### Problem to work on
Reproduce the entire listing below verbatim.

# # #

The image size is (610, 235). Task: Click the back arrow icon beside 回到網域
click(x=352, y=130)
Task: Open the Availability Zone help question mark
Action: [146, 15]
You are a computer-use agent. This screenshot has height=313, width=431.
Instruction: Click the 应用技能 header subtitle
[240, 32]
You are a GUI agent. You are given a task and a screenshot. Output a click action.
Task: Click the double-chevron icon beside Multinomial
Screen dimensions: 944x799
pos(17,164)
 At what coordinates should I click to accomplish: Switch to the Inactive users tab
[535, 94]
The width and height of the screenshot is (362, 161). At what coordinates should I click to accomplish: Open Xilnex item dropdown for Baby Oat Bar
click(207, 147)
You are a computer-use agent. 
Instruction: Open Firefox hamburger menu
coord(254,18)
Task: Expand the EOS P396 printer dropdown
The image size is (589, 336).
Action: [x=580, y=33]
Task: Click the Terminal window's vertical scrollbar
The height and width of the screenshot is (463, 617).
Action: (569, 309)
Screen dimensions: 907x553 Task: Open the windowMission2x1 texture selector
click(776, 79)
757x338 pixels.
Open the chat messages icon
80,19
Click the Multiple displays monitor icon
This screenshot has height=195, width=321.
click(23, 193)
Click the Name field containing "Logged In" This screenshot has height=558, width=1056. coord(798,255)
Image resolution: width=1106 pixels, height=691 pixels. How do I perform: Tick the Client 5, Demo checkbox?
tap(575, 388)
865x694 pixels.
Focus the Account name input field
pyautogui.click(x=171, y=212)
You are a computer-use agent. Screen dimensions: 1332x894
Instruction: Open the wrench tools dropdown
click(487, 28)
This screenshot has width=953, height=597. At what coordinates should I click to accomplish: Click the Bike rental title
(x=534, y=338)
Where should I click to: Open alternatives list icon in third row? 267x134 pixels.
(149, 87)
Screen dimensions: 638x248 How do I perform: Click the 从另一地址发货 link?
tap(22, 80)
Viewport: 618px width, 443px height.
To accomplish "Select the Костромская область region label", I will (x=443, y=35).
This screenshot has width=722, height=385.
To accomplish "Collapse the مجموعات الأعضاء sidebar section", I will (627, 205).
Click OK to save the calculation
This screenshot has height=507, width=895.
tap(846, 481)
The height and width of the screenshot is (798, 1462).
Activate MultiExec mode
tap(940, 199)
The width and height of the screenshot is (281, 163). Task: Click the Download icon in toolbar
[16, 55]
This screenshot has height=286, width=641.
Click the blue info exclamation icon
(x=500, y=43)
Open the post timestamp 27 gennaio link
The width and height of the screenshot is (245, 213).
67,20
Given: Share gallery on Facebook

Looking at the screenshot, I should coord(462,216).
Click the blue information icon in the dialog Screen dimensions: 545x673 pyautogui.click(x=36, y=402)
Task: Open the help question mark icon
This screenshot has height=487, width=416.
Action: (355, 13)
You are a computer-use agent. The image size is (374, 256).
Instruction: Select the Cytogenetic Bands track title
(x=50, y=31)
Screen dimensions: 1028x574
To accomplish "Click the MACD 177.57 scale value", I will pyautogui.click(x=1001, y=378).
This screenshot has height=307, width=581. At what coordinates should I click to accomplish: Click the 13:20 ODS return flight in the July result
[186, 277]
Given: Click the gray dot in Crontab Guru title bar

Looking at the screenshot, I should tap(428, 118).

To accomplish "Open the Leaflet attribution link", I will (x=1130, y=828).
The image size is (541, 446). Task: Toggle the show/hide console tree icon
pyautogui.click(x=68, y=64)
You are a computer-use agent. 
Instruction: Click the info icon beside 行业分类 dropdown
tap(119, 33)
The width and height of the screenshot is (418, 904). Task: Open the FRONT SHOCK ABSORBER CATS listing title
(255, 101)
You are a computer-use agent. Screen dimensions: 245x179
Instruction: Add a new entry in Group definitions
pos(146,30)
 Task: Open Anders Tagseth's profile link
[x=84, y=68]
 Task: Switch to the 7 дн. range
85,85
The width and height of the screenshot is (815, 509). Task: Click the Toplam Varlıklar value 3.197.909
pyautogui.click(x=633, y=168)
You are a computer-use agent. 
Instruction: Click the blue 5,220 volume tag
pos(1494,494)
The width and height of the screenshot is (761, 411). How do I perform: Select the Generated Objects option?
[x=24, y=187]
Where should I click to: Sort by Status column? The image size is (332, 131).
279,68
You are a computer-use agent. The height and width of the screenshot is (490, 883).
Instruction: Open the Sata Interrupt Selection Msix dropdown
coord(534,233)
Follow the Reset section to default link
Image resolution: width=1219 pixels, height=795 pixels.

# # #

### Reply
The image size is (610, 235). Task: Click the back arrow icon beside 回到網域
click(x=352, y=130)
Task: Open the Availability Zone help question mark
Action: [146, 15]
You are a computer-use agent. This screenshot has height=313, width=431.
Instruction: Click the 应用技能 header subtitle
[240, 32]
You are a GUI agent. You are given a task and a screenshot. Output a click action.
Task: Click the double-chevron icon beside Multinomial
Screen dimensions: 944x799
pos(17,164)
 At what coordinates should I click to accomplish: Switch to the Inactive users tab
[535, 94]
The width and height of the screenshot is (362, 161). At what coordinates should I click to accomplish: Open Xilnex item dropdown for Baby Oat Bar
click(207, 147)
You are a computer-use agent. 
Instruction: Open Firefox hamburger menu
coord(254,18)
Task: Expand the EOS P396 printer dropdown
The image size is (589, 336).
Action: [x=580, y=33]
Task: Click the Terminal window's vertical scrollbar
The height and width of the screenshot is (463, 617).
Action: (569, 309)
Screen dimensions: 907x553 Task: Open the windowMission2x1 texture selector
click(776, 79)
757x338 pixels.
Open the chat messages icon
80,19
Click the Multiple displays monitor icon
This screenshot has height=195, width=321.
click(23, 193)
Click the Name field containing "Logged In" This screenshot has height=558, width=1056. coord(798,255)
Image resolution: width=1106 pixels, height=691 pixels. How do I perform: Tick the Client 5, Demo checkbox?
tap(575, 388)
865x694 pixels.
Focus the Account name input field
pyautogui.click(x=171, y=212)
You are a computer-use agent. Screen dimensions: 1332x894
Instruction: Open the wrench tools dropdown
click(487, 28)
This screenshot has width=953, height=597. At what coordinates should I click to accomplish: Click the Bike rental title
(x=534, y=338)
Where should I click to: Open alternatives list icon in third row? 267x134 pixels.
(149, 87)
Screen dimensions: 638x248 How do I perform: Click the 从另一地址发货 link?
tap(22, 80)
Viewport: 618px width, 443px height.
To accomplish "Select the Костромская область region label", I will (x=443, y=35).
This screenshot has width=722, height=385.
To accomplish "Collapse the مجموعات الأعضاء sidebar section", I will (627, 205).
Click OK to save the calculation
This screenshot has height=507, width=895.
tap(846, 481)
The height and width of the screenshot is (798, 1462).
Activate MultiExec mode
tap(940, 199)
The width and height of the screenshot is (281, 163). Task: Click the Download icon in toolbar
[16, 55]
This screenshot has height=286, width=641.
Click the blue info exclamation icon
(x=500, y=43)
Open the post timestamp 27 gennaio link
The width and height of the screenshot is (245, 213).
67,20
Given: Share gallery on Facebook

Looking at the screenshot, I should coord(462,216).
Click the blue information icon in the dialog Screen dimensions: 545x673 pyautogui.click(x=36, y=402)
Task: Open the help question mark icon
This screenshot has height=487, width=416.
Action: (355, 13)
You are a computer-use agent. The image size is (374, 256).
Instruction: Select the Cytogenetic Bands track title
(x=50, y=31)
Screen dimensions: 1028x574
To accomplish "Click the MACD 177.57 scale value", I will pyautogui.click(x=1001, y=378).
This screenshot has height=307, width=581. At what coordinates should I click to accomplish: Click the 13:20 ODS return flight in the July result
[186, 277]
Given: Click the gray dot in Crontab Guru title bar

Looking at the screenshot, I should tap(428, 118).

To accomplish "Open the Leaflet attribution link", I will (x=1130, y=828).
The image size is (541, 446). Task: Toggle the show/hide console tree icon
pyautogui.click(x=68, y=64)
You are a computer-use agent. 
Instruction: Click the info icon beside 行业分类 dropdown
tap(119, 33)
The width and height of the screenshot is (418, 904). Task: Open the FRONT SHOCK ABSORBER CATS listing title
(255, 101)
You are a computer-use agent. Screen dimensions: 245x179
Instruction: Add a new entry in Group definitions
pos(146,30)
 Task: Open Anders Tagseth's profile link
[x=84, y=68]
 Task: Switch to the 7 дн. range
85,85
The width and height of the screenshot is (815, 509). Task: Click the Toplam Varlıklar value 3.197.909
pyautogui.click(x=633, y=168)
You are a computer-use agent. 
Instruction: Click the blue 5,220 volume tag
pos(1494,494)
The width and height of the screenshot is (761, 411). How do I perform: Select the Generated Objects option?
[x=24, y=187]
Where should I click to: Sort by Status column? The image size is (332, 131).
279,68
You are a computer-use agent. The height and width of the screenshot is (490, 883).
Instruction: Open the Sata Interrupt Selection Msix dropdown
coord(534,233)
Follow the Reset section to default link
Image resolution: width=1219 pixels, height=795 pixels.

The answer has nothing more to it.